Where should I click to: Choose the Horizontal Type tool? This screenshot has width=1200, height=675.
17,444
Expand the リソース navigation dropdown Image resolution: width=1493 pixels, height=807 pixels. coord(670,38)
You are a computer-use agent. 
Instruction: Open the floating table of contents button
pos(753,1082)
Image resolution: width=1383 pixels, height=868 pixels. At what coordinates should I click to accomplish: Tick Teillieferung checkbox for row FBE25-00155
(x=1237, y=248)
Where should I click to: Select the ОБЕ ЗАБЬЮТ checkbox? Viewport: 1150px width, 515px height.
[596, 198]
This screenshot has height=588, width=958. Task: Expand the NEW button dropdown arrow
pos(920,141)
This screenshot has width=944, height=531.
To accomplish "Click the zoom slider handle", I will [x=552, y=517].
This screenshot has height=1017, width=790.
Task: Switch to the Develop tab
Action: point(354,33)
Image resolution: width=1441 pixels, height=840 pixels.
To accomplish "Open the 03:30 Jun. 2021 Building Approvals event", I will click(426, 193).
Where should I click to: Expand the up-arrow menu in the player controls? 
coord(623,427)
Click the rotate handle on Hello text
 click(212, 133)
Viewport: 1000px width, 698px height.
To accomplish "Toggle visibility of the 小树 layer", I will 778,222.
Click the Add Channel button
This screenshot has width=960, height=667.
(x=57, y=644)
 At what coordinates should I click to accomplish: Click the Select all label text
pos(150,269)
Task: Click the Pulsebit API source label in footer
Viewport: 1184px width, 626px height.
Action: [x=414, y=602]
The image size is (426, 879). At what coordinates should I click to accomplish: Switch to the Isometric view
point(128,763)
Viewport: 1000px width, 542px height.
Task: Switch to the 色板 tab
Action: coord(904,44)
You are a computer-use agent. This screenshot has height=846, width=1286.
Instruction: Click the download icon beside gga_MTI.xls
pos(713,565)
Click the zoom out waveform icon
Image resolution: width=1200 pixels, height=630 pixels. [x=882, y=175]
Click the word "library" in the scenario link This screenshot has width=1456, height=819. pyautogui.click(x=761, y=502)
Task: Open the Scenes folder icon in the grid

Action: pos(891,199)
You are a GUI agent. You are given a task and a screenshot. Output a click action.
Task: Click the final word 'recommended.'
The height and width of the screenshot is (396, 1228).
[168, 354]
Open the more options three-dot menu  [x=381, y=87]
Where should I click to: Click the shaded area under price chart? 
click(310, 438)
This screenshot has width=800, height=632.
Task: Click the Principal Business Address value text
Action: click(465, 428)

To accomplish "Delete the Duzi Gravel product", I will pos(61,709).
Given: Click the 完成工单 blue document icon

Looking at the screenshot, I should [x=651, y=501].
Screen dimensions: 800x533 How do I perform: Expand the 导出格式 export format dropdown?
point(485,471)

———

• **Exercise objective**
From the listing above, the lines starting with the one that has "Image resolution: width=1383" and running through the one that has "Click the word" should be copied exactly, ends included.

• **Reply**
Image resolution: width=1383 pixels, height=868 pixels. At what coordinates should I click to accomplish: Tick Teillieferung checkbox for row FBE25-00155
(x=1237, y=248)
Where should I click to: Select the ОБЕ ЗАБЬЮТ checkbox? Viewport: 1150px width, 515px height.
[596, 198]
This screenshot has height=588, width=958. Task: Expand the NEW button dropdown arrow
pos(920,141)
This screenshot has width=944, height=531.
To accomplish "Click the zoom slider handle", I will [x=552, y=517].
This screenshot has height=1017, width=790.
Task: Switch to the Develop tab
Action: point(354,33)
Image resolution: width=1441 pixels, height=840 pixels.
To accomplish "Open the 03:30 Jun. 2021 Building Approvals event", I will click(426, 193).
Where should I click to: Expand the up-arrow menu in the player controls? 
coord(623,427)
Click the rotate handle on Hello text
 click(212, 133)
Viewport: 1000px width, 698px height.
To accomplish "Toggle visibility of the 小树 layer", I will 778,222.
Click the Add Channel button
This screenshot has width=960, height=667.
(x=57, y=644)
 At what coordinates should I click to accomplish: Click the Select all label text
pos(150,269)
Task: Click the Pulsebit API source label in footer
Viewport: 1184px width, 626px height.
Action: [x=414, y=602]
The image size is (426, 879). At what coordinates should I click to accomplish: Switch to the Isometric view
point(128,763)
Viewport: 1000px width, 542px height.
Task: Switch to the 色板 tab
Action: coord(904,44)
You are a computer-use agent. This screenshot has height=846, width=1286.
Instruction: Click the download icon beside gga_MTI.xls
pos(713,565)
Click the zoom out waveform icon
Image resolution: width=1200 pixels, height=630 pixels. [x=882, y=175]
Click the word "library" in the scenario link This screenshot has width=1456, height=819. pyautogui.click(x=761, y=502)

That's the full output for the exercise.